Ici les effets de l’Anru visibles à première vue sont la destruction de deux coursives pour faire une « rue jardin ». Une intention louable mais qui a été mise en place sans penser à la question du stationnement des voitures des habitants nombreuses sur les trottoirs. Une sorte de ZFE urbanistique obligeant les gens à choisir entre leurs voitures ou leur logement.
Nous nous dirigeons à présent vers les Prés-Saint-Jean, nous voyons face à nous une colline qui s’arrête aux premiers arpents du fameux crassier d’Alès. Le crassier ressemble à un mont qui a pour cousin les terrils du nord de la France. C’est là qu’ont été stockés les déchets des mines de charbon. Problème : il entre régulièrement en combustion pour peu que l’humidité et la chaleur s’additionnent.

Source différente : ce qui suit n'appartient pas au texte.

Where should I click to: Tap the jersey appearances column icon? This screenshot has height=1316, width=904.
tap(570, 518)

Cela a encore été le cas en juin 2022, un demi-siècle après la fermeture de la dernière mine. Bien sûr, les évaporations régulières du crassier sont susceptibles de poser des problèmes de santé aux personnes y étant exposées. C’est pourtant sur la colline attenante que la municipalité comptait construire 815 logements avec seulement 10% de logements sociaux afin de faire venir à Alès des catégories sociales plus aisées. Grâce à la mobilisation citoyenne ce projet a été empêché en raison de son impertinence écologique et sanitaire, mais est révélateur du contre sens de vouloir démolir des immeubles encore viables pour construire plus loin sur des emprises non artificialisées et surtout proches du crassier.
Un habitant que nous croisons et à qui nous expliquons notre démarche, aura cette phrase ô combien révélatrice en parlant d’un autre quartier concerné par l’Anru à d’Alès, les Cévennes, que nous n’aurons pas le temps hélas de visiter : « une tour a été vidée pour la détruire car ils veulent faire venir des gens biens. »

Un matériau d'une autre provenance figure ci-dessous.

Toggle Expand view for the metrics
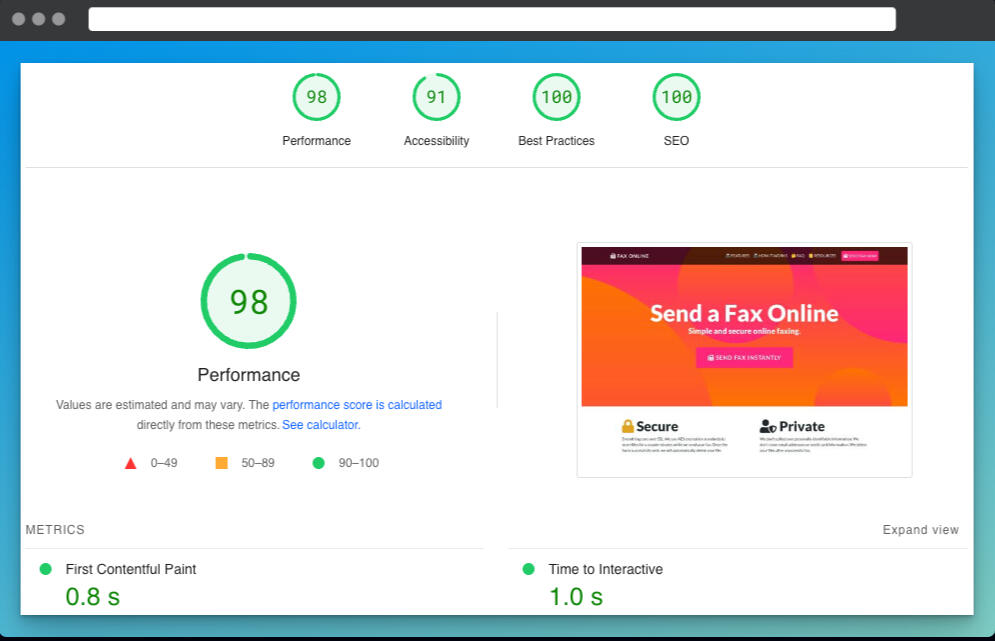 920,530
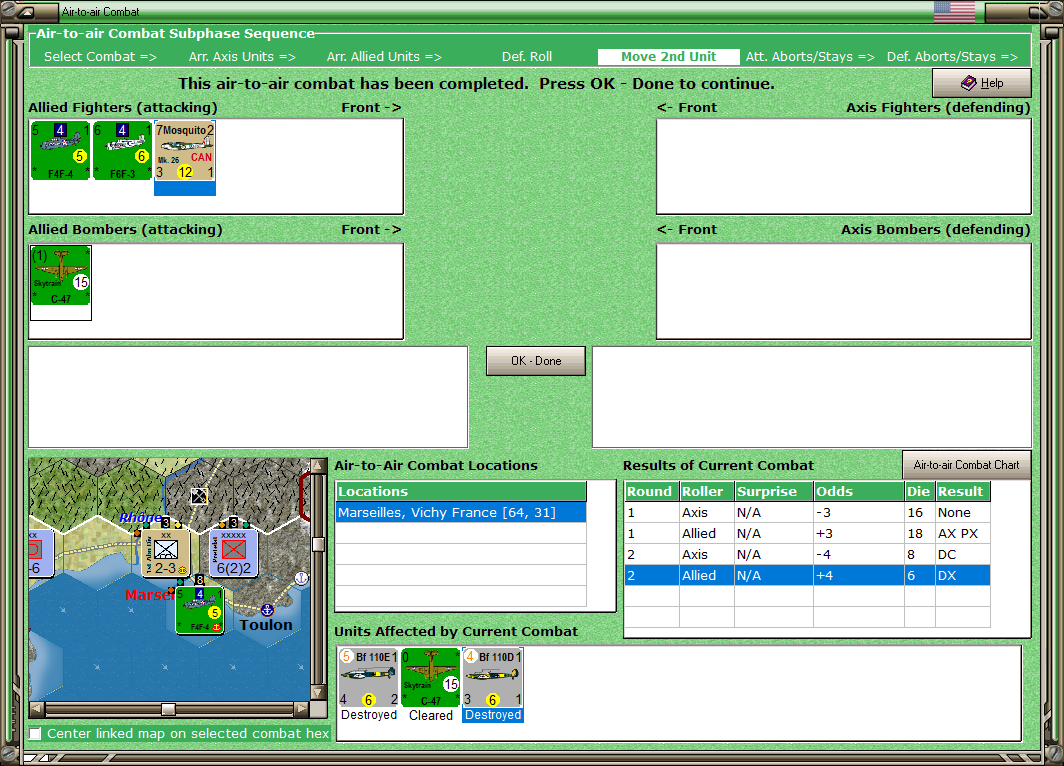Open the Air-to-air Combat Chart

[x=966, y=465]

Cette expression des « gens biens » montrent aussi comment les habitants qui subissent les opérations de l’Anru peuvent ressentir celles-ci comme une dévalorisation d’eux-mêmes, qui revient souvent dans les témoignages des habitants impactés par les opérations de démolition-reconstruction.

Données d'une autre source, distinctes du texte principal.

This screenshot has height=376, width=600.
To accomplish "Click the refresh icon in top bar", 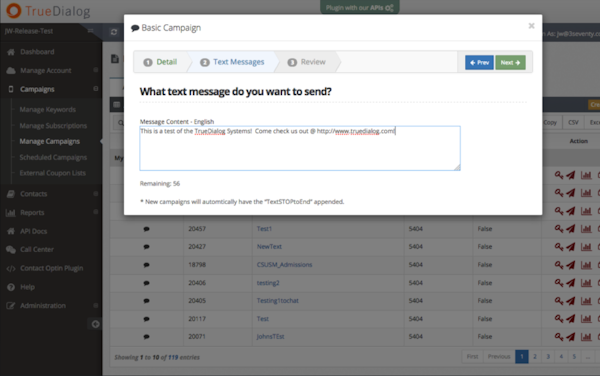I will point(114,32).
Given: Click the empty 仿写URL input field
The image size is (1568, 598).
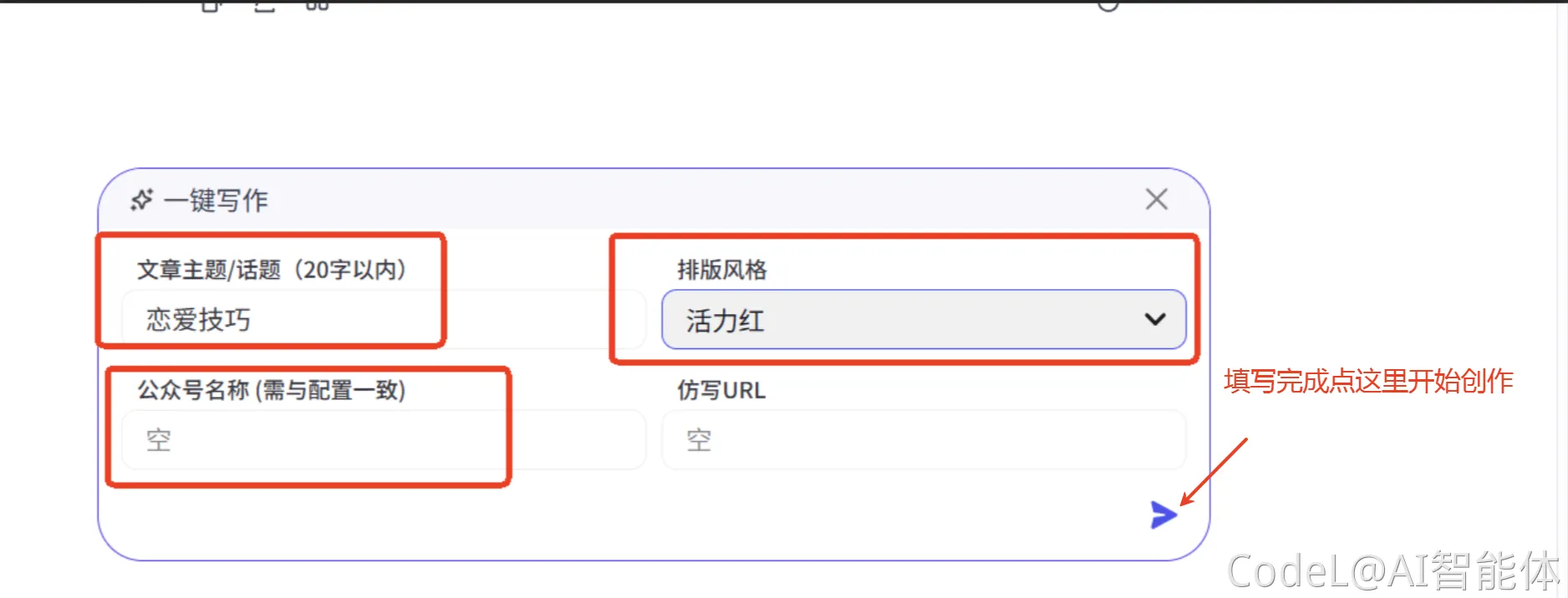Looking at the screenshot, I should pyautogui.click(x=923, y=439).
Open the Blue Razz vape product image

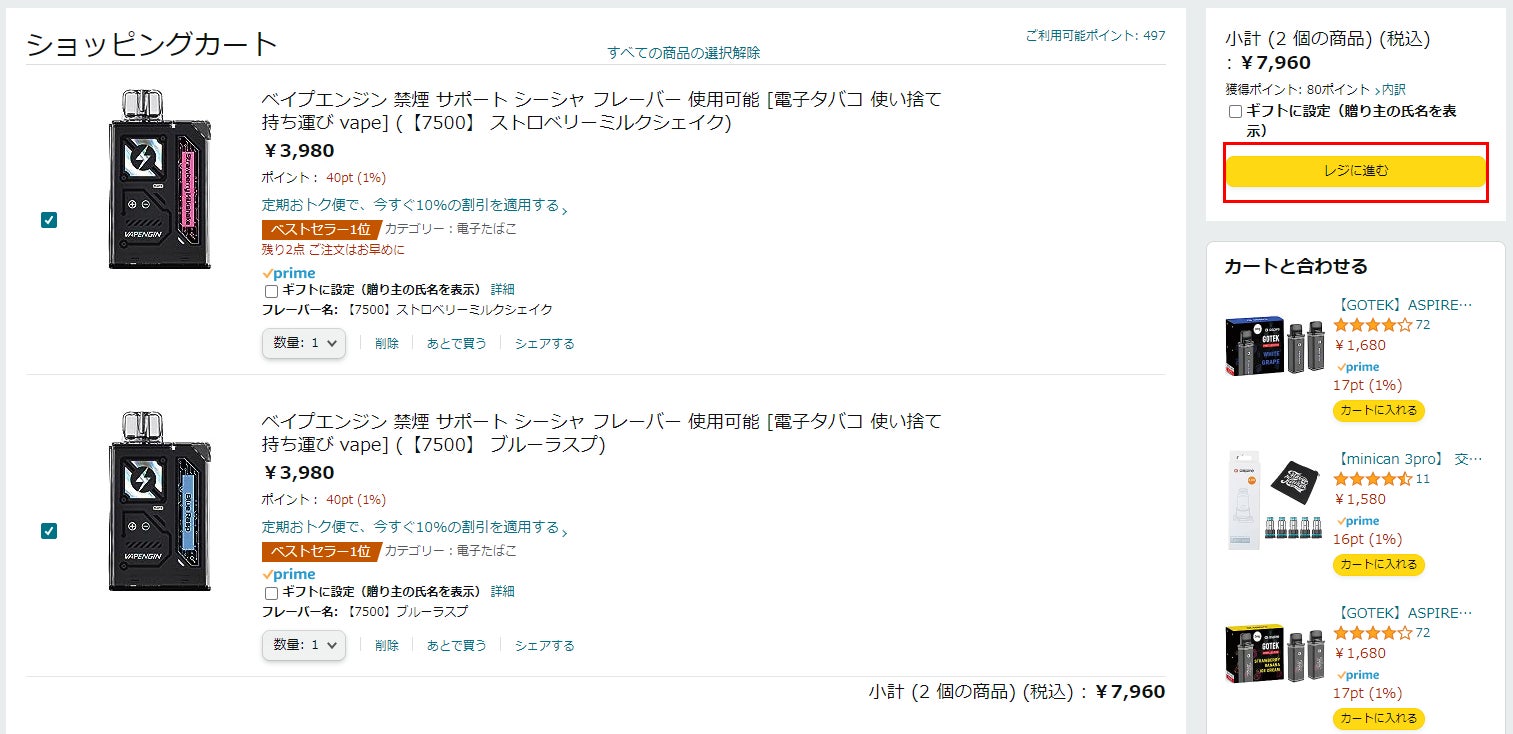(160, 501)
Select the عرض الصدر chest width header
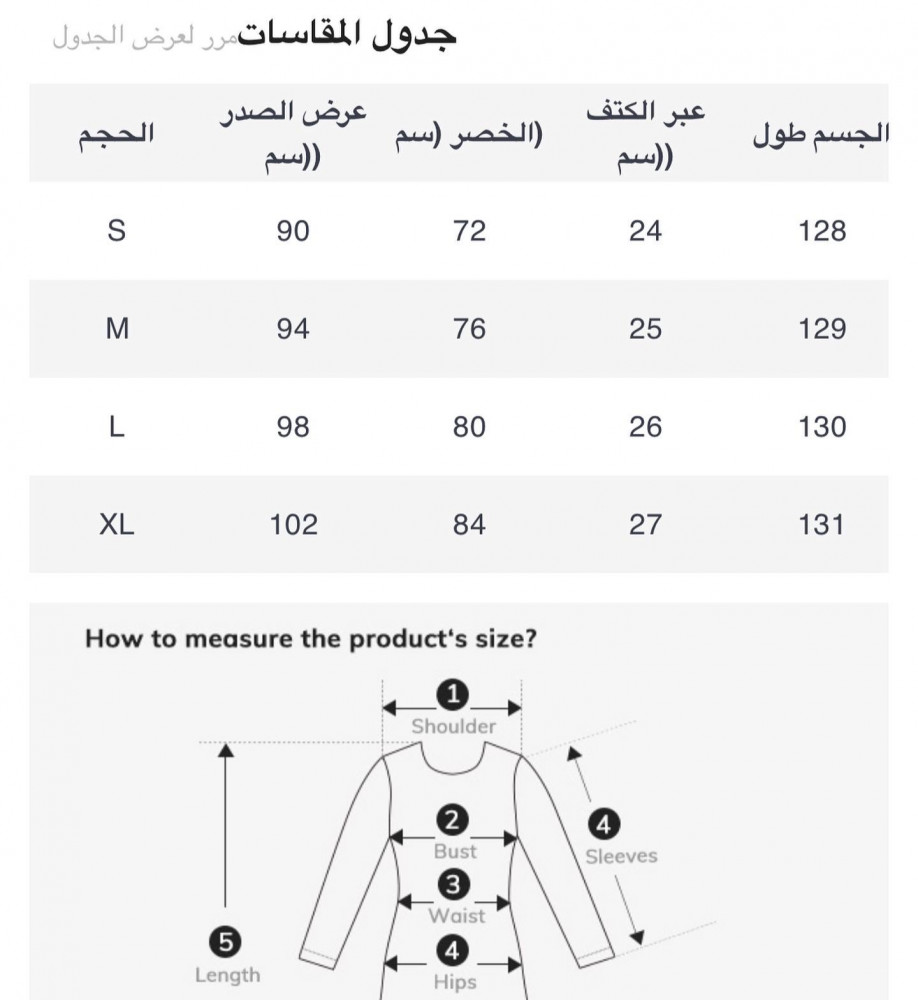Image resolution: width=918 pixels, height=1000 pixels. pyautogui.click(x=293, y=134)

Nous voici arrivés au Pré-Saint-Gervais, quartier de Grands Ensembles où l’on comprend que les services d’hygiène de la municipalité ne passent pas quotidiennement. Au seuil d’un bâtiment un hall avec écrit au-dessus en grandes lettres « Charbon », on devine un point de deal, mais l’appellation est comme un clin d’oeuil à une activité économique qui en a remplacé une autre. Il y aurait d’ailleurs un parallélisme à faire entre le vocable utilisé dans l’activité économique illégale, mais aussi dangereuse que la précédente, du trafic de drogue « charbonner », le « four », et celui des mines.
Une habitante, Zohra, nous attend pour nous témoigner des difficultés du quartier, du fait qu’il soit laissé à l’abandon malgré les bonnes volontés d’habitants ou d’associations. Ici aussi un certain nombre d’immeubles sont promis à la démolition, et l’abandon des pouvoirs publics semble sceller la fatalité qui s’abat sur les habitants avec lesquels nous discutons lors d’une rencontre organisée par les militants.
Cette fatalité de la machine « Anru », qui semble avancer comme un rouleau compresseur sans que l’on ne comprenne bien où en sont les prises. Utilisée parfois par des municipalités pour remplacer des populations plutôt que réhabiliter des quartiers à l’avantage de ceux qui y vivent.
La manière dont la gentrification a germé sur la désindustrialisation de la ville est frappante, ici comme à Saint-Etienne ou Roubaix. Le comble c’est que l’Anru y est utilisé localement pour l’accélérer. La visite prend fin par cette discussion collective où il convient de faire souffler l’espoir des luttes d’habitants qui comme à l’Alma à Roubaix ou au Mirail à Toulouse s’organisent pour préserver leur habitat et refusent d’être des variables d’ajustement de la rénovation urbaine version Anru.
Un grand merci à Michel Sala, les habitants et tous les militants de la Nupes pour cette visite de cette si belle ville à laquelle j’en suis sûr la Nupes redonnera bientôt ses couleurs.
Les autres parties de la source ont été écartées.